Your objective: Make an exact copy, from the records below, of the lines from the line containing "View the 14 comments count" to the line containing "Task: Select row number 8", both lines included, excluding pictures.

Records shown:
☆ ☆ ☆ ☆ ☆
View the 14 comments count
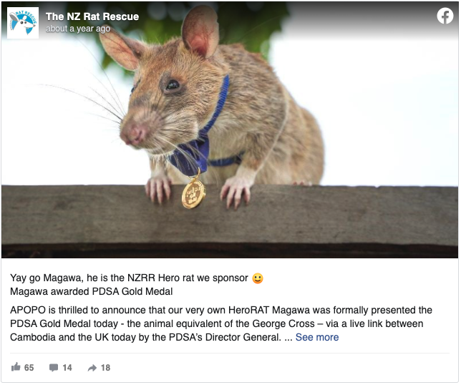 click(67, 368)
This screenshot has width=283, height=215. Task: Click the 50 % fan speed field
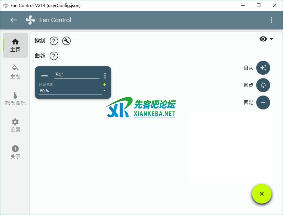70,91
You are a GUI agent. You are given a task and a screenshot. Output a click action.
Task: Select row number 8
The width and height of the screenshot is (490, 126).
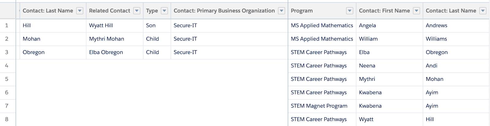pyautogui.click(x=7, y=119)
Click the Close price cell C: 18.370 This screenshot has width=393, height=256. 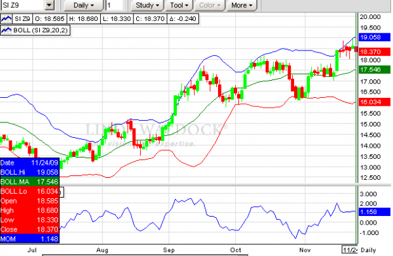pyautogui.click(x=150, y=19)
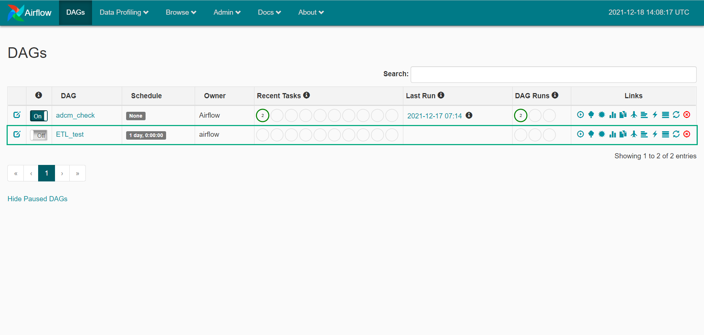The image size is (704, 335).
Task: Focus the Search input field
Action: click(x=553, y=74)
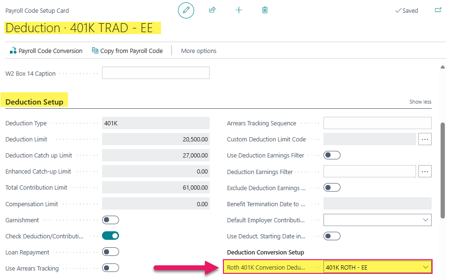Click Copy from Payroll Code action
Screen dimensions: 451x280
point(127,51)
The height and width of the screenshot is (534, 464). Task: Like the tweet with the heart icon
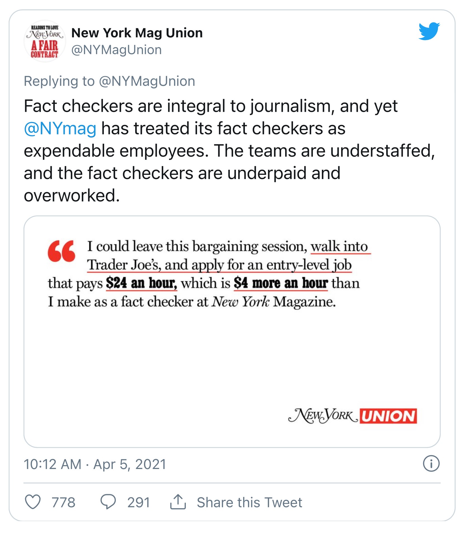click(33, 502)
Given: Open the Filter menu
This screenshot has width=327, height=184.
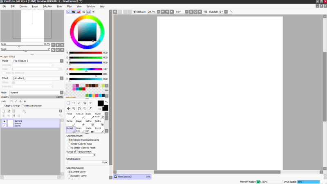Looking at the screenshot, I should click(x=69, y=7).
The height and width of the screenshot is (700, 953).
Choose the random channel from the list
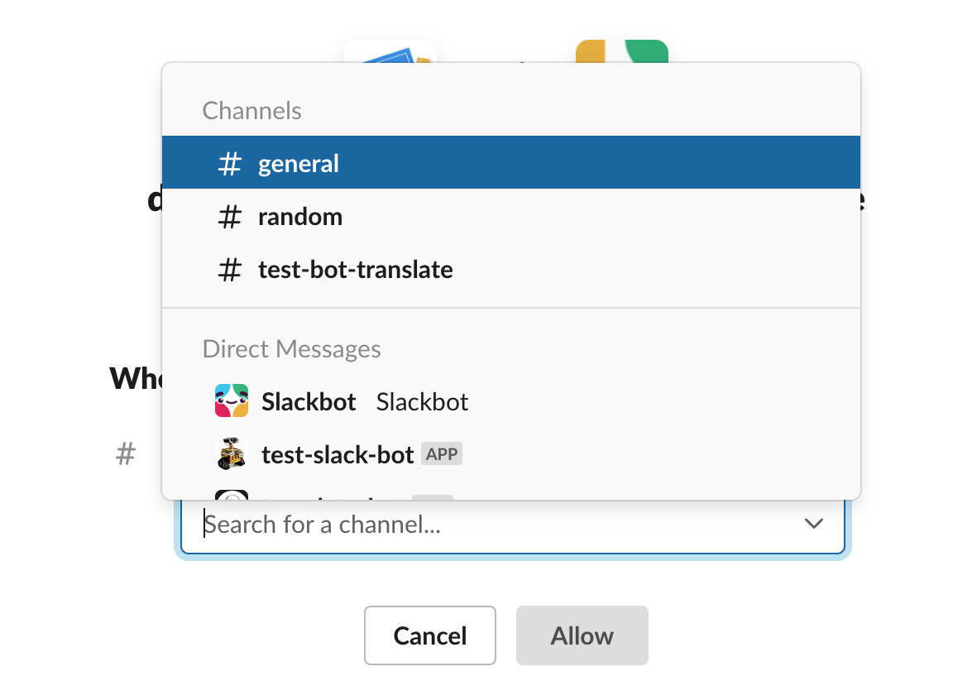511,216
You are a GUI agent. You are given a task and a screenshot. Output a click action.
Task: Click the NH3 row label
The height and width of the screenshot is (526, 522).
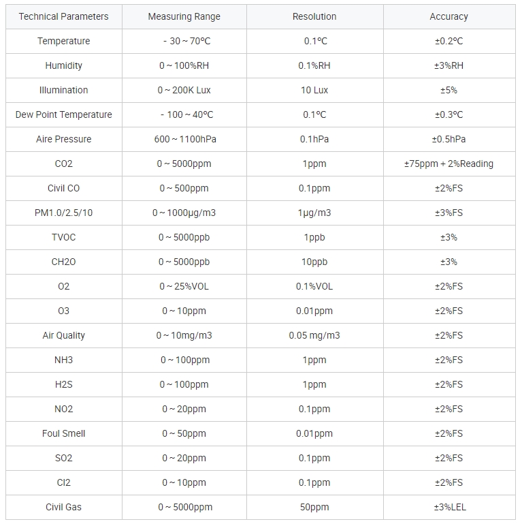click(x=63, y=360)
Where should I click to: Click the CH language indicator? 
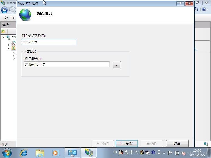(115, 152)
☆ ☆ ☆ ☆ ☆
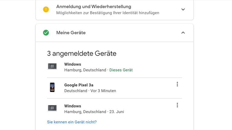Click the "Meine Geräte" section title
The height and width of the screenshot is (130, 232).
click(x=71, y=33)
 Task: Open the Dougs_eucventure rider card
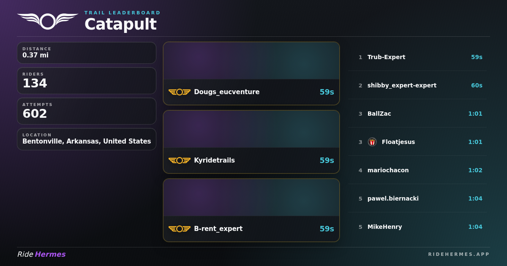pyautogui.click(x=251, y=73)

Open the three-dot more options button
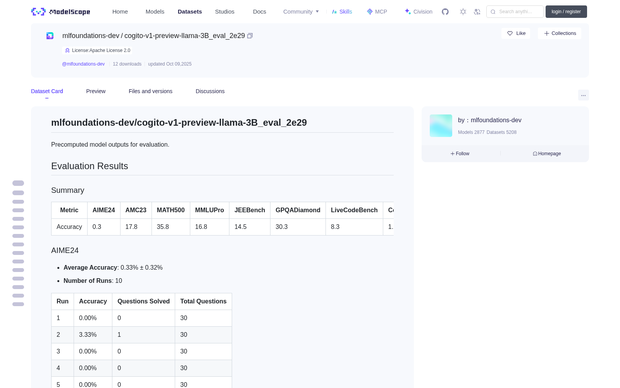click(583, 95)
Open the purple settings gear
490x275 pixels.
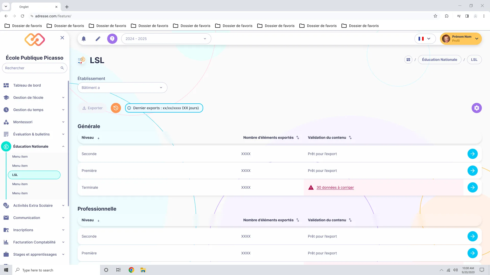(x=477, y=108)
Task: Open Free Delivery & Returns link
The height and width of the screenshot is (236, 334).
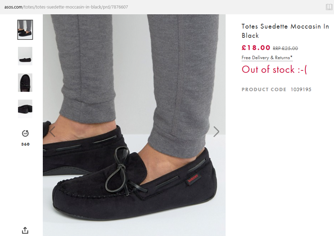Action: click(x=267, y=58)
☆ ☆ ☆ ☆ ☆
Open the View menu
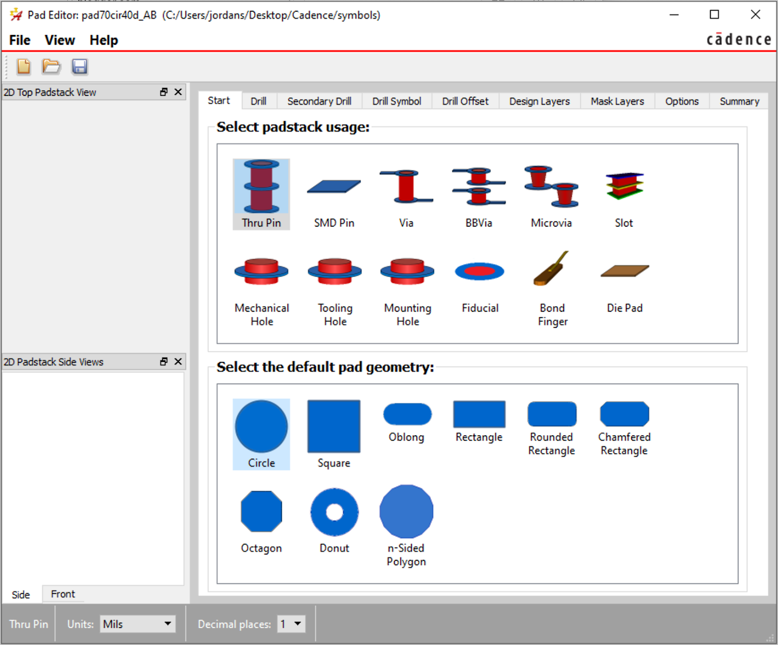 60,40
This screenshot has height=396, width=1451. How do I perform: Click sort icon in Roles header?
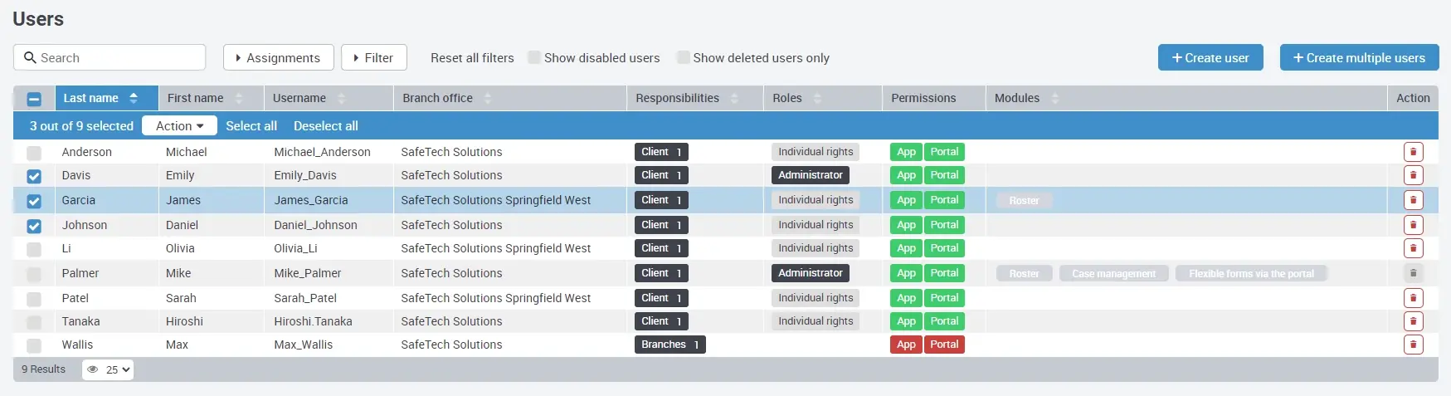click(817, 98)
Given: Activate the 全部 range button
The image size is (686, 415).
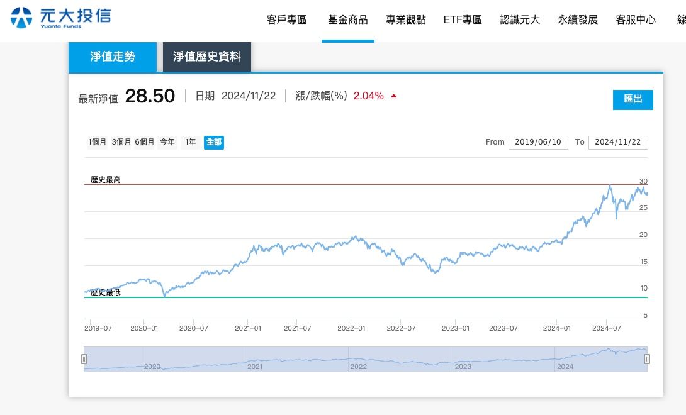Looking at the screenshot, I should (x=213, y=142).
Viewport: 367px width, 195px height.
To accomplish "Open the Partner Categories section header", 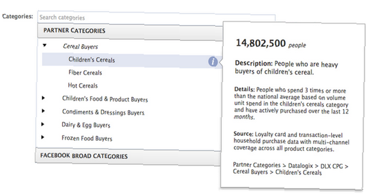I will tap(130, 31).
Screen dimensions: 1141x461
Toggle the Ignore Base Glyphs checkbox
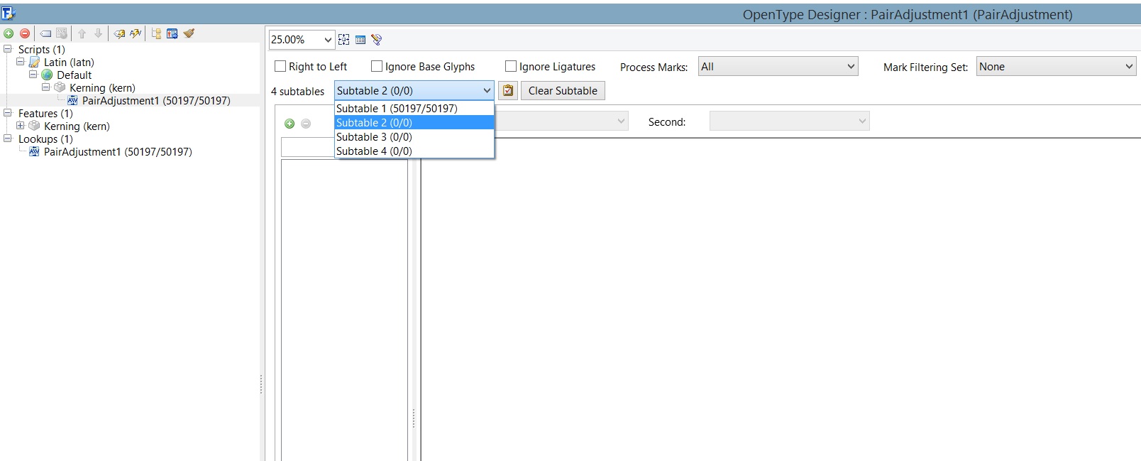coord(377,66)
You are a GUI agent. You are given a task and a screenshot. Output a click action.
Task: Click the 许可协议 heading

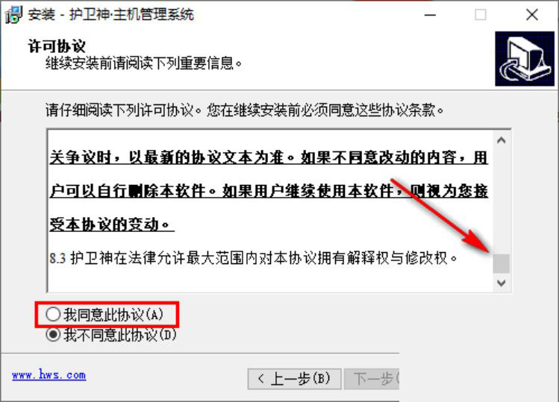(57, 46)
☆ ☆ ☆ ☆ ☆
Task output:
View the 14 comments count
 click(67, 368)
This screenshot has width=283, height=215. Task: Click the 50 % fan speed field
70,91
You are a GUI agent. You are given a task and a screenshot. Output a click action.
Task: Select row number 8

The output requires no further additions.